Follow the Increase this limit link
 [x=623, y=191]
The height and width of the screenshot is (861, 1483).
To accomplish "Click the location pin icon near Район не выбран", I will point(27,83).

---

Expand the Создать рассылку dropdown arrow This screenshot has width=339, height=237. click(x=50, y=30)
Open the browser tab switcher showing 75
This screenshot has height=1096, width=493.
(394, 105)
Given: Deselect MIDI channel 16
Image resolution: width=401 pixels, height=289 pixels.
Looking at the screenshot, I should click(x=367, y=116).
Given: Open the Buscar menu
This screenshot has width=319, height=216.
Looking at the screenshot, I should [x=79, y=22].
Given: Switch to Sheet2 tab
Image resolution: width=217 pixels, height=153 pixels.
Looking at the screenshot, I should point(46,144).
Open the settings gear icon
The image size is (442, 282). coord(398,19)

WORK ITEM:
Scan the listing for the string "Given" and copy every line that carries it.

SOLUTION FOR THIS TASK:
Given: Deselect MIDI channel 16
Given: Open the Buscar menu
Given: Switch to Sheet2 tab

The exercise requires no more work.